Home>>read The Silver Star free online

The Silver Star(15)

By:Jeannette Walls


“It wasn’t Mom’s favorite subject,” Liz said.

Before the Civil War, Uncle Tinsley explained, the Holladay family had owned a cotton plantation.

“A plantation?” I asked. “Our family had slaves?”

“We certainly did.”

“I wish I didn’t know that,” Liz said.

“Those slaves were always treated well,” Uncle Tinsley said. “My great-great-grandfather Montgomery Holladay liked to say if he was down to one final crust of bread, he would, by God, have shared it with them.”

I glanced at Liz, who rolled her eyes.

If you went back far enough, Uncle Tinsley went on, just about all American families who could afford them owned slaves, not only Southerners. Ben Franklin owned slaves. Anyway, he continued, the Yankees burned down the whole plantation during the war, but the family still knew the cotton business. Once the war was over, Montgomery Holladay decided there was no point in shipping cotton to the factories up north to make the Yankees rich, so he sold the land and moved to Byler, where he used the money to build the mill.
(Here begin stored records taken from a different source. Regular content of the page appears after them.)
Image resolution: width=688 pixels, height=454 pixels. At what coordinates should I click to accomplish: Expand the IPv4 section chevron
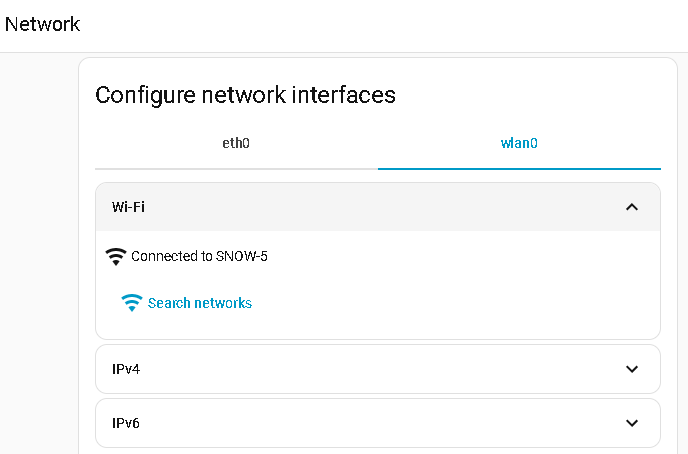pos(631,369)
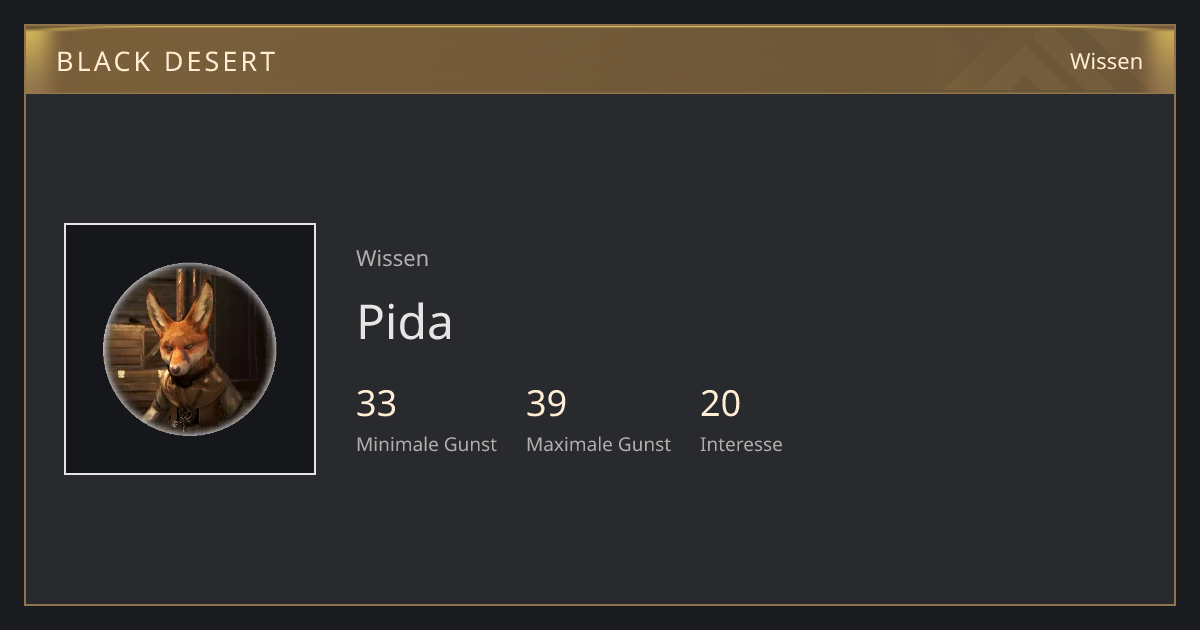
Task: Click the medallion on fox's coat
Action: (x=182, y=414)

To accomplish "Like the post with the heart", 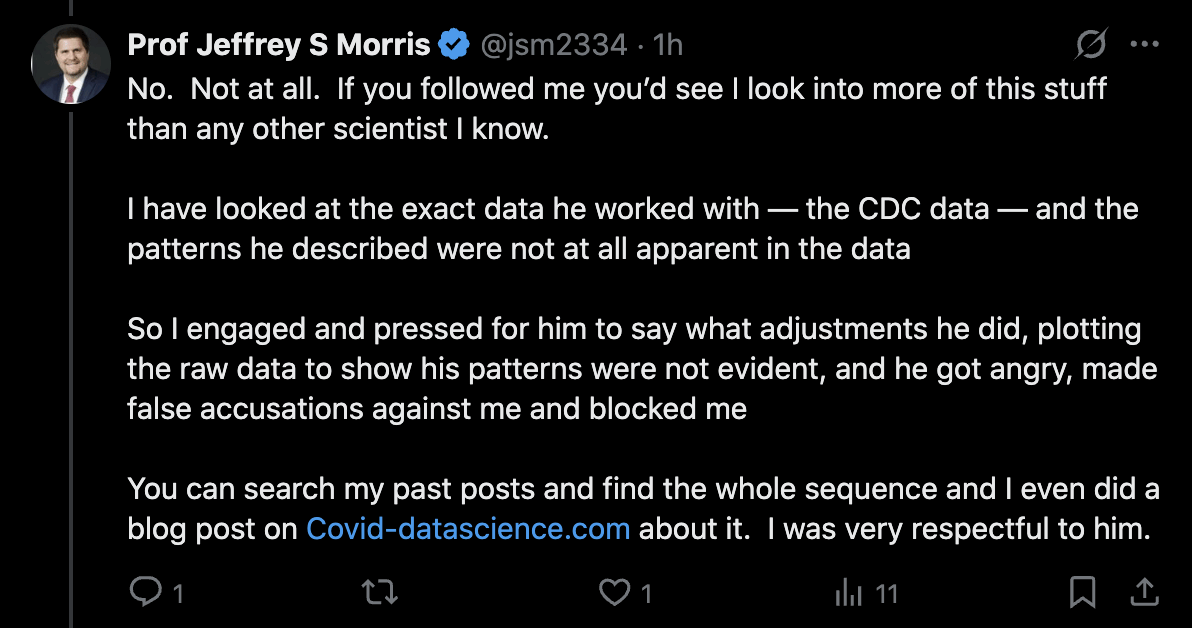I will point(614,593).
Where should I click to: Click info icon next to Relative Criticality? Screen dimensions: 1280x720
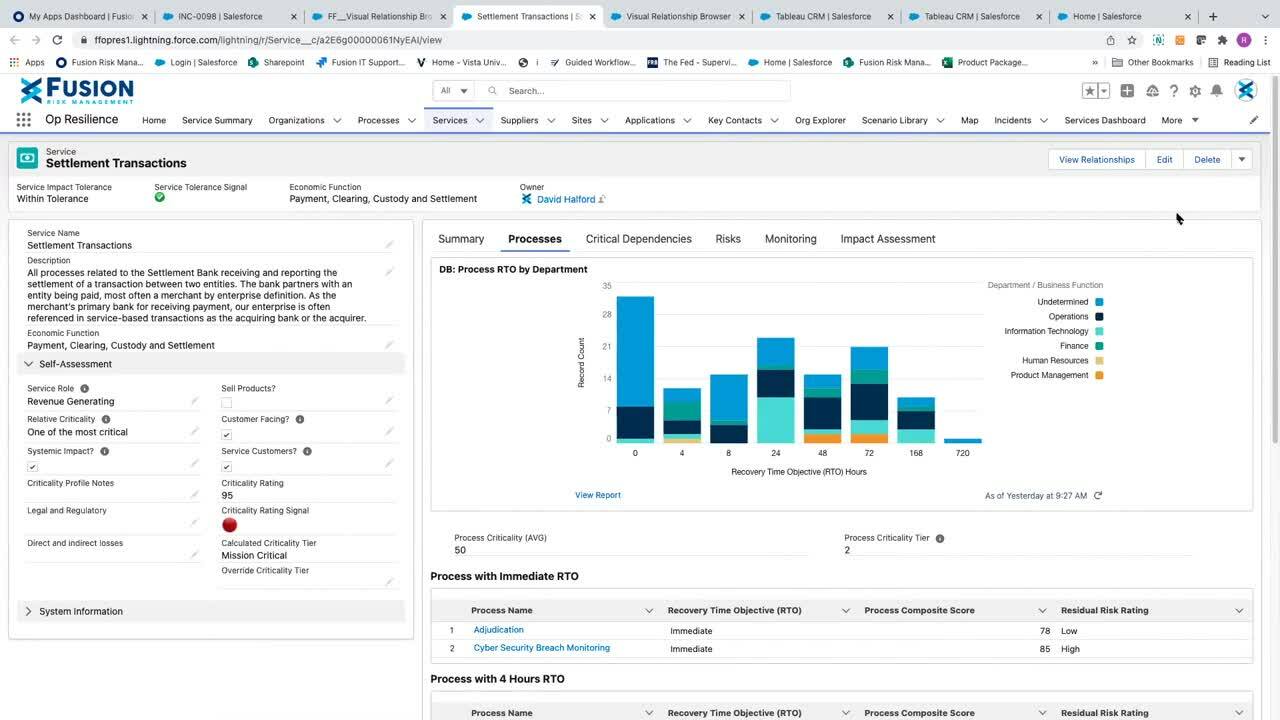(106, 419)
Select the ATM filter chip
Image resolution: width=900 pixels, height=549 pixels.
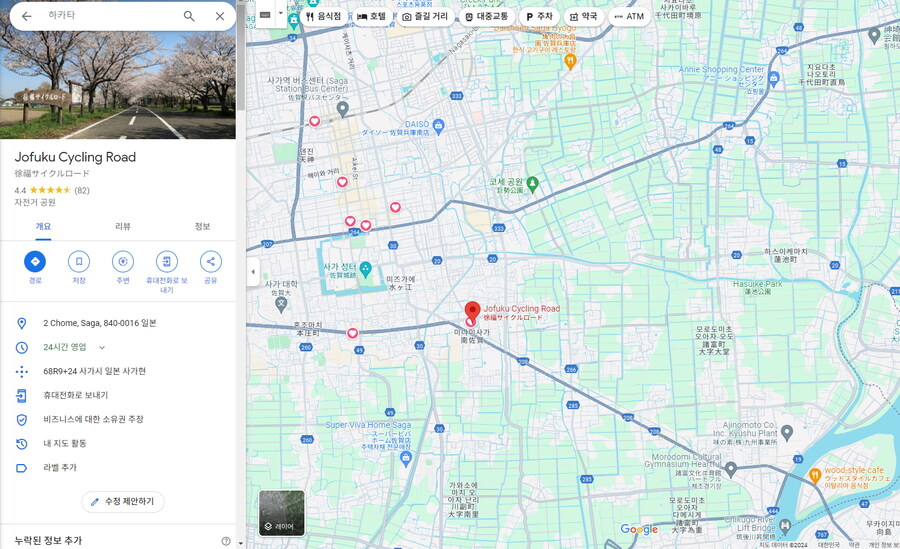point(628,17)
The Holladay family, Uncle Tinsley explained, had owned the cotton mill—and pretty much the town itself—for generations. The mill was good to the Holladays, and in turn, the Holladays were good to the workers. The family built them houses with indoor plumbing and gave out free toilet paper to go with the toilets. The Holladays also gave out hams on Christmas and sponsored a baseball team called the Holladay Hitters. The millworkers never made much in terms of wages, but most of them had been dirt farmers before the mill opened, and factory work was a step up. The main thing, he went on, was that everyone in Byler, rich and poor, considered themselves part of one big family.

Things started to go downhill fast about ten years ago, Uncle Tinsley continued. Foreign mills began undercutting everybody’s prices at the same time those Northern agitators started going around stirring up the workers to strike for higher wages. Southern mills started losing money, and as the years went by, more and more of them shut down.

By then, Uncle Tinsley said, his father had passed, and he was running Holladay Textiles himself. It, too, was in the red. Some Chicago investors agreed to buy the mill, but it didn’t bring much, only enough for him and Charlotte to get by if they watched their pennies. Meanwhile, the new owners laid off workers and did whatever they could to squeeze every last ounce of profit out of the place, not just doing away with the Christmas hams and the Holladay Hitters but cutting back bathroom breaks, turning off the air-conditioning, and using dirty cotton.

“Back in the day, Holladay Textiles made a quality product,” Uncle Tinsley said. “Now they turn out towels so thin you can read a newspaper through them.”

“It all sounds too depressing,” Liz said.

Uncle Tinsley shrugged. “Things change, even in this town.”

“Did you ever think of leaving Byler?” I asked. “Like Mom?”

“Leave Byler?” Uncle Tinsley asked. “Why would I leave Byler? I’m a Holladay. This is where I belong.”





CHAPTER SEVEN


At Mayfield we slept with the windows open, and you could hear the frogs croaking at night. I conked out as soon as my head hit the pillow, but those noisy birds woke me early every day. One morning in late June, after we’d been at Mayfield for almost two weeks, I woke up and reached out for Liz and then remembered that she was in the next room. Much as I had loved sharing a bed with Liz, I’d always thought it would be neat to have a room of my very own. The truth was, it felt lonely.

I went into Liz’s room to see if she was awake. She was sitting up in bed, reading a book called Stranger in a Strange Land, which she’d come across while we were cleaning the house. I lay down beside her.

“I wish Mom would hurry up and call,” I said. I’d been expecting to hear from her any day. I constantly checked the phone to make sure it was connected, because Uncle Tinsley didn’t particularly appreciate getting calls and sometimes unplugged it. “Uncle Tinsley’s going to think we’re a couple of moochers.”

“I think he actually likes having us here,” Liz said. She held up the book. “We’re like friendly aliens visiting from another planet.”

Truth be told, in the time we’d been there, Uncle Tinsley hadn’t had a single other visitor. He had one of those big old-fashioned radios, but he didn’t seem that interested in what was going on in the world, and he never turned it on. What fascinated him were genealogy and geology. He spent most of his time in his library, writing to county historical societies, requesting information on, say, the Middleburg Holladays, and going through what he called his archives, boxes of crumbling old letters, faded journals, and yellowed newspaper clippings that referred to the Holladay family in any way. And there was nothing he didn’t know about the earth, its layers of rocks and soil and underground water. He studied geological charts, conducted tests on little glass jars of soil and trays of rocks, and read scientific reports to cite in the articles he wrote and occasionally published.